フランシスコ・ザビエルは1549年に日本に初めて布教に来た人(今は聖人)ということで知名度高く、すぐ納得して貰えますが、大天使聖ミカエルとなると少々やっかいです。

そもそも大天使というのは、天使の位階制度の中で下から2番目で・・・・等と説明すると、「天使にも上下関係が有るのですか」とか「下から2番目では大天使という割りには偉くないんでね」とか言われてしまう。
敬虔なカトリック信者自身でも苦手の分野だ。

だから、この辺の説明はせずに・・・・・、
 昔、大天使聖ミカエルという天使が熱烈に人気を博した時代があって、ミカエルに捧げられた聖堂が 沢山作られました。
皆さんよくご存じのフランスのモン・サン・ミッシェルは、その代表例です。(英国側にはSaint Michael's Mountというそっくりさんもあります。潮が満ちると孤島となりボートで渡る所もそっくり) 
 ミカエルは ジャンヌ・ダルクにお告げを伝えただけでなく数々の奇跡を起こし、真の「神の使い」として人々の信仰を集め続けました。ヨーロッパを中心に各地にミカエルに捧げられた多くの聖堂や教会が建てられ、大天使の像が飾られました。 守護者としてのイメージから「鞘から抜かれた剣」がミカエルのシンボルとして定着し、ルネサンス期以降のミカエルの絵画や像の多くは、燃える剣を手にした姿で絵画や像に表現されています。そんな訳で元町教会の祭壇にもあの立派な像があるのです。(かつてミカエルが日本の守護聖人と言われた時期もありその反映かもしれませんね、また函館の宮前町教会も聖ミカエルに捧げられ ています)

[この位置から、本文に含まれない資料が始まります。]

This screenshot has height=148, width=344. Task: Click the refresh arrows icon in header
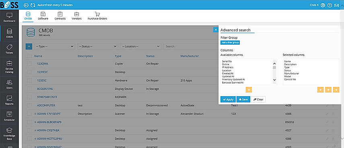coord(33,5)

 ただ、天使学や悪魔学は中世に発達したものの、これらが教会の正式な教義になったことはありません。中世の教会にはこうした事柄を真面目に研究する学者たちもいたようですが、宗教改革以降に教会は教義を体系的に整理しましたが、天使学や悪魔学はこの際に教会から排除されて、以降は文学作品や、魔術などのオカルト分野で取り上げられるだけになりました。
天使学や悪魔学には聖書的な根拠がほとんどなく、現在これらを教会の中で研究している人は表向きいないようです。天使や悪魔の存在が否定されているわけではありませんが、聖書や初期伝承レベルの素朴で素直なものに限定されていて、事細かな天使や悪魔の位階制などが事実だとされることはありません。伝統的な解釈として否定されることはないかもしれませんが、「そういう話もありましたね」程度のものになっているようです。


教会見学

通常は10時~16時まで無料で見学できます。しかし、結婚や葬儀などの行事で見学できないこともありますので、次ページの行事予定等もご覧下さい。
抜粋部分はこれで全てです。